Sources and further reading

This book is a synthesis for general readers, not original research. Each chapter carries its own "Sources and notes" section listing the specific official agencies, standards bodies, academic sources, and reporting used for its facts, figures, and history, plus an "Open questions" note flagging any claim that is genuinely uncertain, disputed, or likely to date quickly (scale figures especially: gallons per day, number of facilities, and similar numbers shift year to year, and should be read as representative rather than exact).

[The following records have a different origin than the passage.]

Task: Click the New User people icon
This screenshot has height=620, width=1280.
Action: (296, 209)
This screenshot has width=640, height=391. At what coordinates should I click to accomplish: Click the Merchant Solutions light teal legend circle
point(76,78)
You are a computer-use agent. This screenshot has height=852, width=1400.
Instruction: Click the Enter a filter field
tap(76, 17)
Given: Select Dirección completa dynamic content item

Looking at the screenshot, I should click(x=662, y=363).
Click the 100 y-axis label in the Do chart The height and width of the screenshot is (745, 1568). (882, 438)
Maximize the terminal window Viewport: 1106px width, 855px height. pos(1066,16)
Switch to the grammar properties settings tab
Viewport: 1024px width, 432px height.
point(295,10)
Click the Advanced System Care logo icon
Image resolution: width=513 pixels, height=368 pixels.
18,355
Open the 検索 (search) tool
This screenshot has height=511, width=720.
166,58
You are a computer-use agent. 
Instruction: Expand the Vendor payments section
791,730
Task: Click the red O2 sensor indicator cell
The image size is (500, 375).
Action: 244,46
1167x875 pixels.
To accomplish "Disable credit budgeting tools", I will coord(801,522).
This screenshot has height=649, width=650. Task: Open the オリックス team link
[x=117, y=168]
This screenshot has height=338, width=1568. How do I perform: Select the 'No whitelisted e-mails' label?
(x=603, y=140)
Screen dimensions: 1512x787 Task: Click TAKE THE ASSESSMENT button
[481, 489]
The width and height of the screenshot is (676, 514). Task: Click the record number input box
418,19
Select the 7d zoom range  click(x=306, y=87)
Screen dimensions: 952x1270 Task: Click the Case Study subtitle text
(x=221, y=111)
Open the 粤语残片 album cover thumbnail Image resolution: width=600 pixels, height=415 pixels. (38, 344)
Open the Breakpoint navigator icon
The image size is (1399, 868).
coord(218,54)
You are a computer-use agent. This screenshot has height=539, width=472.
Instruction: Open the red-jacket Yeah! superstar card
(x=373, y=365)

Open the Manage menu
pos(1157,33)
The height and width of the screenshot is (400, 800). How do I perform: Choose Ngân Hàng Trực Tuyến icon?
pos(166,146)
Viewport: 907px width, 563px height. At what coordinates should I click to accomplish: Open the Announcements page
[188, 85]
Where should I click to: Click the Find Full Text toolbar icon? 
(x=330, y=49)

A few organizations recur across many chapters and are worth knowing on sight:

  • U.S. EPA (Environmental Protection Agency) and, in Canada, provincial environment ministries, for water, air, and waste regulation.
  • Standards bodies such as ASME, ASTM International, NSF International, the International Code Council (building and plumbing codes), and internationally, the ISO (International Organization for Standardization).
  • NIST (National Institute of Standards and Technology), for measurement and calibration standards underlying almost every "how do we know this number is right" question.
  • Sector regulators named per chapter: the FDA for medicine, the FAA for aviation, FERC and regional grid operators for electricity, and their provincial or federal equivalents elsewhere.

Where a chapter's claim is drawn from a single news event (a specific outage, recall, or disaster), that event is cited directly in the chapter rather than here, so the citation stays next to the claim it supports.